Nous avons le secret du fatalisme politique, nous en connaissons la théorie : nous pouvons en quelques lignes apprécier cette religion du Destin, sur laquelle on a écrit tant et de si insipides volumes.


1. Dans la société comme dans la nature, disent les fatalistes, les conditions sont naturellement inégales. La Justice dès lors n’a rien d’absolu ; elle est subordonnée à une loi plus haute, dont le gouvernement est l’organe. Cette loi est l’inégalité. Cela est fatal.

2. L’inégalité des conditions engendrant une divergence d’intérêts qu’il est impossible de faire cesser par la Justice, le gouvernement est armé, pour vaincre les résistances, d’une prérogative supérieure qui lui permet de suspendre la Justice et la liberté : c’est la raison d’État. Cela est fatal.

3. Mais l’exercice de cette prérogative paraît bientôt incompatible avec la division du pouvoir ; il exige que la plus entière liberté soit laissée au prince ; il répugne à tout ce que l’on appelle constitution, et qui aurait pour objet de limiter la puissance politique ; et comme le gouvernement est avant tout une force de volonté et d’action, il est inséparable de la personne du prince : il y a identité entre le prince et l’État. Cela est encore fatal.
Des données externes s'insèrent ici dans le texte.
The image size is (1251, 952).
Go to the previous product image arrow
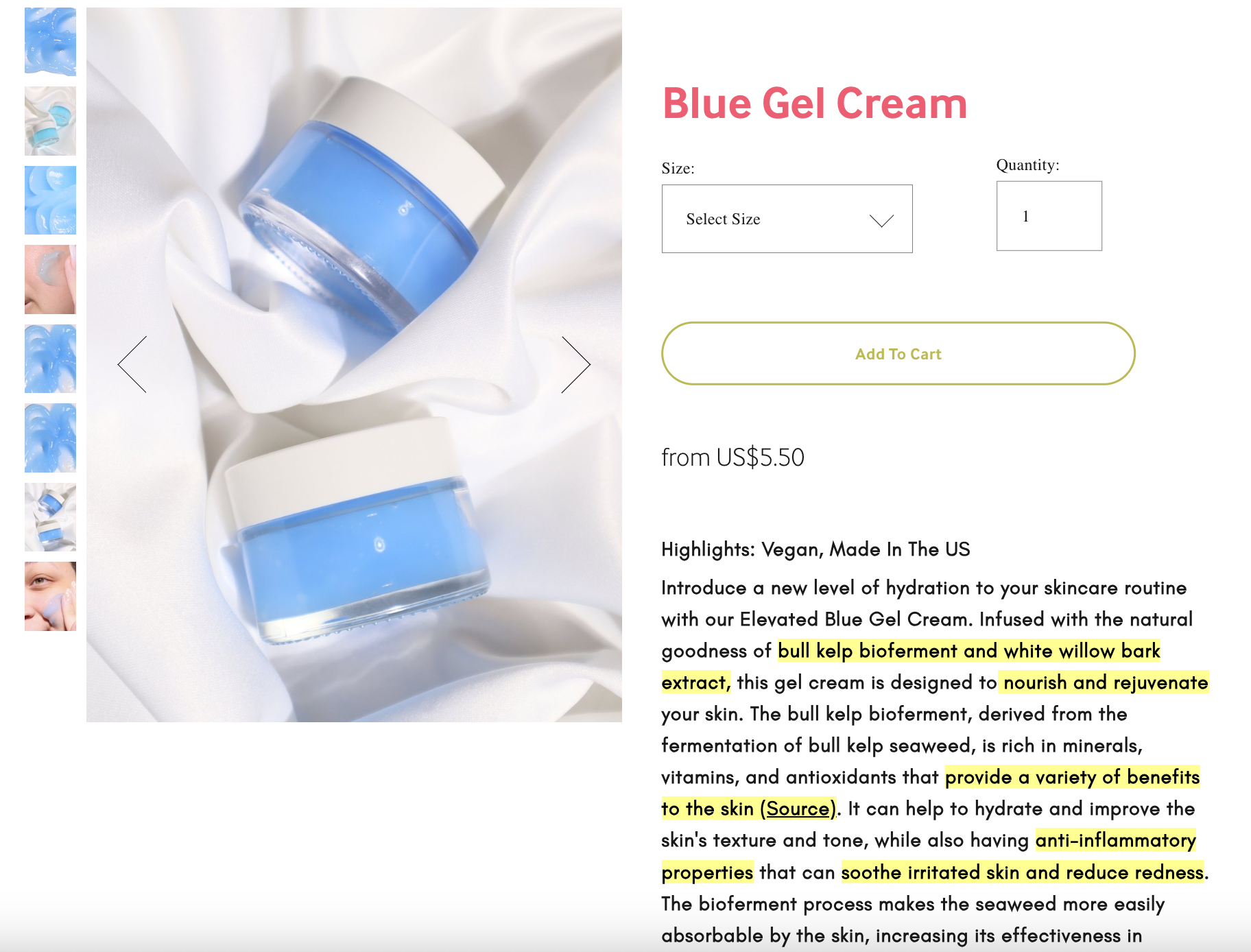[x=132, y=364]
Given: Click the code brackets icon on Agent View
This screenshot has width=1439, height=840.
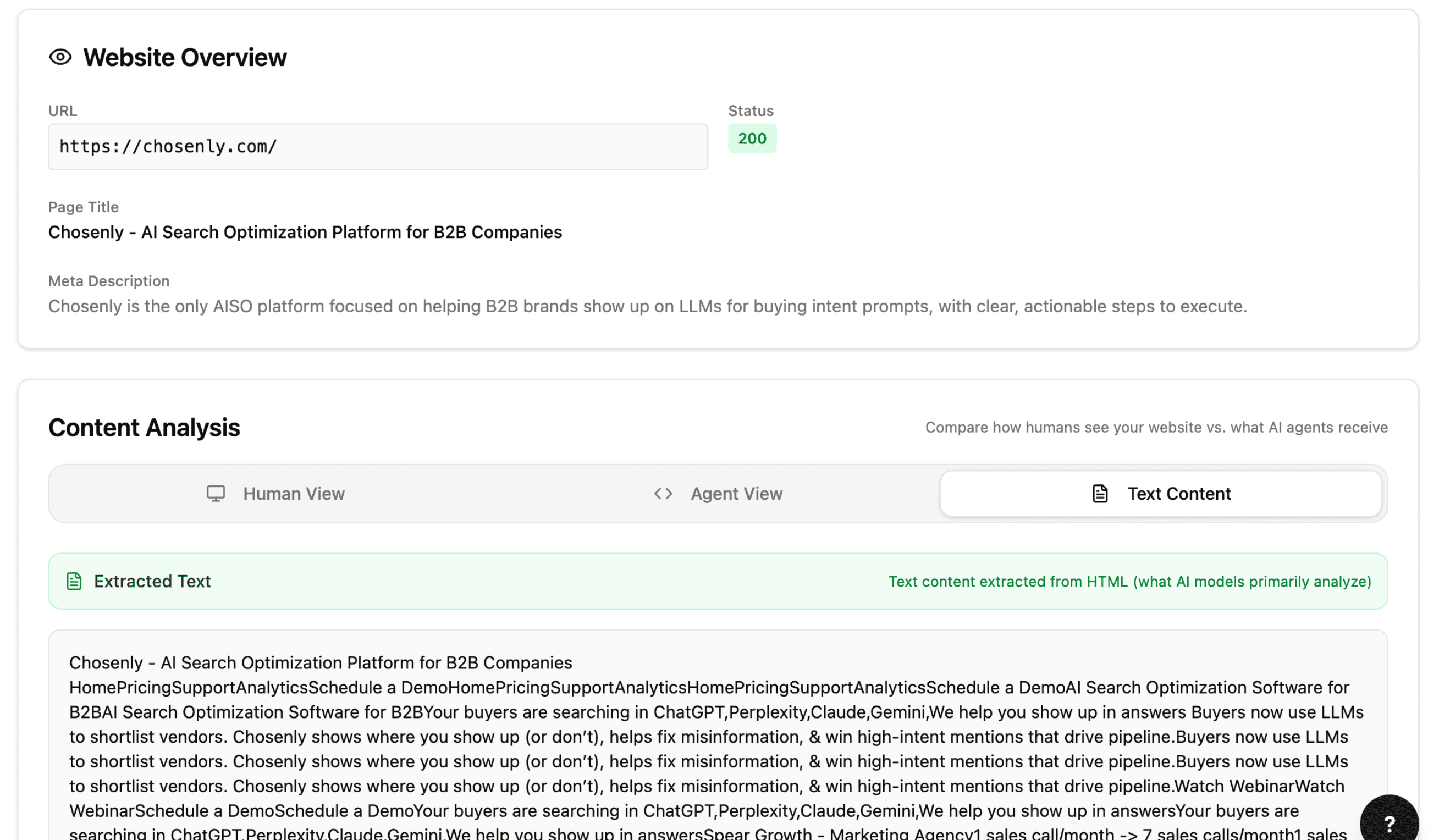Looking at the screenshot, I should [663, 493].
4. Donc, par le fait de l’action souveraine, il y aura concentration, absorption incessante des facultés de la nation dans la faculté princière ; de sa pensée, de son avoir, de son moi, dans la pensée, l’avoir, le moi, du premier magistrat. C’est toujours fatal.

5. De là, d’abord, corruption du corps social par l’instrument gouvernemental, le premier répugnant invinciblement à l’inorganisme du second, autant qu’à sa raison d’État.